(Beginning of TEXT PROVIDED)
Are you exceptionally sensitive and respond with intense anger when you feel disappointed, criticized, rejected or let down? Do you tend to feel empty and bored a lot of the time and find that your relationships are intense and unstable? Do you feel unsure of who you really are and do not have a constant picture of your values and passions? Are you impulsive and put yourself at risk through engaging in potentially self-damaging acts like spending, impulsive sexual encounters, substance abuse, reckless driving or binge eating? Do you self-mutilate or consider suicide? Do you find it painful to be alone and are terrified of being abandoned? Do you experience intense anger and realize afterwards that it was inappropriate? Do you sometimes feel out of touch with yourself or reality? If you can answer yes to many of the above question you may be suffering from Borderline personality disorder. The people who are close to you will know that you are very sensitive and have intense reactions and they may feel as if they are walking on eggshells around you.
Your family background will probably be marked by emotional deprivation and your parents were possibly indifferent, rejecting or absent. You may have been verbally, physically or sexually abused and experienced separation from or neglect (physical or emotional) by your primary caregivers. You may never have developed a basic sense of trust in your caregivers and your world might be split into good and evil. This means that you may strive for perfection and at times feel that you have achieved it, only to condemn yourself for the smallest flaw. When you feel that you are bad, you might feel utterly worthless and undeserving. You may even punish yourself. You will also split others into good and bad. At times you may idealize them, but even with the smallest disappointment your image of them can change to seeing them as bad and utterly disappointing (forgetting that just hours or days ago you saw them as good and loving). You have little tolerance for the flaws in yourself and others. This causes great instability in your sense of your own worth and in your relationships.
While the foundation for Borderline Personality Disorder is laid in early childhood, symptoms often do not appear until later in life when experiences may trigger feelings related to earlier experiences. The symptoms that you experience in your current life will point towards the experiences you had as a child. If you have a personality disorder you will find that your problems are not just a short phase or an isolated response to a specific situation, but part of your daily life over an extended period. Even if there are periods of relative stability it will not last.
(End of TEXT PROVIDED)
(Beginning of INPUT DATA)
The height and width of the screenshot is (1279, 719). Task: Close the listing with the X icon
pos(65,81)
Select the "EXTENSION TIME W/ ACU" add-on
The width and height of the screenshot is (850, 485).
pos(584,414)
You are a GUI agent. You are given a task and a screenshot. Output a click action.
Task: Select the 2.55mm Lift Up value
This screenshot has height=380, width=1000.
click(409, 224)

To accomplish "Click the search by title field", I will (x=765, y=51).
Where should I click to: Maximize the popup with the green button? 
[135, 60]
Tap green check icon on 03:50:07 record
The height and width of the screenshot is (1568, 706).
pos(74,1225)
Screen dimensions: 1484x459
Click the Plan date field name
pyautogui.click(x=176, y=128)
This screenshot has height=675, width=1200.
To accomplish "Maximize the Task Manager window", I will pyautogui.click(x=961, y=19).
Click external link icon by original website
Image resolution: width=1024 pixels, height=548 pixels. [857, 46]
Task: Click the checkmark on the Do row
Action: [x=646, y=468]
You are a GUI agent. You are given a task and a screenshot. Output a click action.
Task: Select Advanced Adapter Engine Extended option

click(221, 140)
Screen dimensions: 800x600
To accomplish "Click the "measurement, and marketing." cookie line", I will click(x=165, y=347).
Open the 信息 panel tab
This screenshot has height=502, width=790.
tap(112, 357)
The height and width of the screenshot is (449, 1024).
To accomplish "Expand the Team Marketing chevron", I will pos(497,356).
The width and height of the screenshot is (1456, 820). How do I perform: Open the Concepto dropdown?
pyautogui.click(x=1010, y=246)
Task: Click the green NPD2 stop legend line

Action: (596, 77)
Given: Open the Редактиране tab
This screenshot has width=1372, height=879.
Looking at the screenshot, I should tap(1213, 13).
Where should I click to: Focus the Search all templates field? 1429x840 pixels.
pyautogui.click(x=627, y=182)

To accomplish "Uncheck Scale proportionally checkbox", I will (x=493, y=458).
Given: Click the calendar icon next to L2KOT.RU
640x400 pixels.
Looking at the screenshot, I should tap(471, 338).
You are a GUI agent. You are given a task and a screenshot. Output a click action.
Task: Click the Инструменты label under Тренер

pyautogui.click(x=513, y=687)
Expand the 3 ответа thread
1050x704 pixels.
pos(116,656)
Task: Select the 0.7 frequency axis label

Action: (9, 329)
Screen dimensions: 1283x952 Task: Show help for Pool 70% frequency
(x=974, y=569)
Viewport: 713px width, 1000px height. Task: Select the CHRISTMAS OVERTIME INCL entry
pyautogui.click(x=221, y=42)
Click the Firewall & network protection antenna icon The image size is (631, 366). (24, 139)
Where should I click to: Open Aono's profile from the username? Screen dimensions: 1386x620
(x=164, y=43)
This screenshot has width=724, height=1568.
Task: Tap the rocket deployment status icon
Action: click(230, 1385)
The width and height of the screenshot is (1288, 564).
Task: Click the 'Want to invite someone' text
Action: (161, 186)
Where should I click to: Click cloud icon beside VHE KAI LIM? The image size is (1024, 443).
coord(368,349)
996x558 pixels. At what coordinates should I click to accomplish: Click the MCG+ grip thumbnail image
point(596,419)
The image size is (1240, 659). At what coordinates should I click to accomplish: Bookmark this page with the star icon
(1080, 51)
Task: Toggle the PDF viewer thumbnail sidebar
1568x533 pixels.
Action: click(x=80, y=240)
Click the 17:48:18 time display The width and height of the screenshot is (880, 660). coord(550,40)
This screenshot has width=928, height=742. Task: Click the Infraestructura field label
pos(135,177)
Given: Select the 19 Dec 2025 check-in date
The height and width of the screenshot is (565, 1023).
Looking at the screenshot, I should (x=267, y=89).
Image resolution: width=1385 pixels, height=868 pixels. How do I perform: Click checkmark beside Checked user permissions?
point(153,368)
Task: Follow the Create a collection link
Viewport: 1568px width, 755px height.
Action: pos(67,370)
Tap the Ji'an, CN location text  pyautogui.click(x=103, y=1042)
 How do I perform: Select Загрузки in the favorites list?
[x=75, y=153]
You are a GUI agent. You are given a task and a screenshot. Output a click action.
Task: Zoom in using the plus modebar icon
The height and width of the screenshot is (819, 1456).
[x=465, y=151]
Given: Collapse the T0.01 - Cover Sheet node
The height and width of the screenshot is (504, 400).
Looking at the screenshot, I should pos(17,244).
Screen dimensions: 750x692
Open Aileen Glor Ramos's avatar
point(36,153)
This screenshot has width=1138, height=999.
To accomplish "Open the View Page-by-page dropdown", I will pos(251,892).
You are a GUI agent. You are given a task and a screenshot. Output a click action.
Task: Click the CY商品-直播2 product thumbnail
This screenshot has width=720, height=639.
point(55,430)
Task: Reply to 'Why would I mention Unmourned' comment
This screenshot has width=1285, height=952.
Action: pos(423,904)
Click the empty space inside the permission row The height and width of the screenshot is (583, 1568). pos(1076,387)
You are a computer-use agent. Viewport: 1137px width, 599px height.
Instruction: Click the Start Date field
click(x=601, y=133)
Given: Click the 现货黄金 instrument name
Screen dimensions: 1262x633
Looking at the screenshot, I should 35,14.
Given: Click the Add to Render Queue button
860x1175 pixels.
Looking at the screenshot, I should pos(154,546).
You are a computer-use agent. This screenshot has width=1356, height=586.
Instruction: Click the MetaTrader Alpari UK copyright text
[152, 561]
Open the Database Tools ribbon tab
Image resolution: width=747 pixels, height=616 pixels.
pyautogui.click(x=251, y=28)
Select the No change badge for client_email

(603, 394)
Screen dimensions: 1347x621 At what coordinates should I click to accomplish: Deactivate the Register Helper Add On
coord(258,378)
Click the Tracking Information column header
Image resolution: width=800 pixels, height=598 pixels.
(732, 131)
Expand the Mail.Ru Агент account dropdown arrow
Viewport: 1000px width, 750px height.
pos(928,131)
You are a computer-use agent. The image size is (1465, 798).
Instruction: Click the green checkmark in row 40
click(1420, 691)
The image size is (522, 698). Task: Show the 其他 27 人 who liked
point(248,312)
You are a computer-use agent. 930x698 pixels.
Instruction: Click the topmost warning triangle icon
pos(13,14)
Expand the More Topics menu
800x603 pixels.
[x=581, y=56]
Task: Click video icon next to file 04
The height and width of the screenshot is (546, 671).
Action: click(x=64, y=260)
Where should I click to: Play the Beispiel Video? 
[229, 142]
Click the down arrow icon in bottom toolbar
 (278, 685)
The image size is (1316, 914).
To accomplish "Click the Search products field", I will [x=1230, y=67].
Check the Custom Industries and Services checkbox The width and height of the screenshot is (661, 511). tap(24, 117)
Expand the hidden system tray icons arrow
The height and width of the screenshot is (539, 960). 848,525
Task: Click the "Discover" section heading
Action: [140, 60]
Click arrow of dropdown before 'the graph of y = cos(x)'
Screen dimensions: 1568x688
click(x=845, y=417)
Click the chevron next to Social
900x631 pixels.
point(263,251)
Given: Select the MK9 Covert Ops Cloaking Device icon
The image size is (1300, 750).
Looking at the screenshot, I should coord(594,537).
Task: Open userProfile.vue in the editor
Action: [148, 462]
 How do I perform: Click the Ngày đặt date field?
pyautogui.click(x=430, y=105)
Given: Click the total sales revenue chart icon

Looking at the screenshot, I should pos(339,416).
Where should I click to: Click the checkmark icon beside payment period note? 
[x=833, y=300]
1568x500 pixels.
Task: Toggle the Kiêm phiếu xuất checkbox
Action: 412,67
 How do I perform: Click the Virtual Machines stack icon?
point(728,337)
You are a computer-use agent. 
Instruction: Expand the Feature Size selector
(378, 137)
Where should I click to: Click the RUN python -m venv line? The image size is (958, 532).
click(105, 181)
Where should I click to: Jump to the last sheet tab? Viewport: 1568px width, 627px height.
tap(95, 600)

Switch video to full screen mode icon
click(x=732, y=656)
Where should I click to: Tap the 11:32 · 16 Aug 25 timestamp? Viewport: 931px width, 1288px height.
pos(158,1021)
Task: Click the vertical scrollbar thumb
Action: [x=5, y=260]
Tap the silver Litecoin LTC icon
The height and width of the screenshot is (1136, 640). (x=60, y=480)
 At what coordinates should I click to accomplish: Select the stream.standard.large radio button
(End of INPUT DATA)
◆ **EXERCISE GOAL**
Go on with the text about Borderline Personality Disorder, starting after its last sentence. This data has no connection to the text on Borderline Personality Disorder.

◆ **ANSWER TO THIS EXERCISE**
Your extreme emotions will often be marked by extreme behavior. You may binge eat as a reaction to extreme feelings of emotional emptiness. You could experience bulimia (purging after binge eating) or anorexia nervosa (the ultimate act of self-deprivation). You could use sex as a way to avoid feeling bored or alone. You may find that you use compulsive shopping as a way to feel cared for. Some people with Borderline personality Disorder escape feelings that are intolerable by abusing alcohol or drugs. Feelings such as helplessness, loneliness, worthlessness and emptiness are avoided by using drugs.
Many people with borderline personality disorders self mutilate or think about suicide. Suicide could feel like the only way to escape from pain that feels impossible to tolerate. Suicide is often an expression of hate: “You have disappointed me and you will be sorry when I am dead!” Even when your current life seems to be happy, you are married and employed your internal struggles and pain will be overwhelmingly difficult to cope with.
Because you feel so intensely and react so strongly you will evoke very strong emotions in others. Because you are so sensitive to other’s words and actions you will find that they may struggle to deal with this. Your rage and potential to explode can be very damaging to your relationships.
People with Borderline personality disorder often feel on the verge of being abandoned. You find it very difficult to trust the goodness of relationships. You may also attract people with severe emotional struggles.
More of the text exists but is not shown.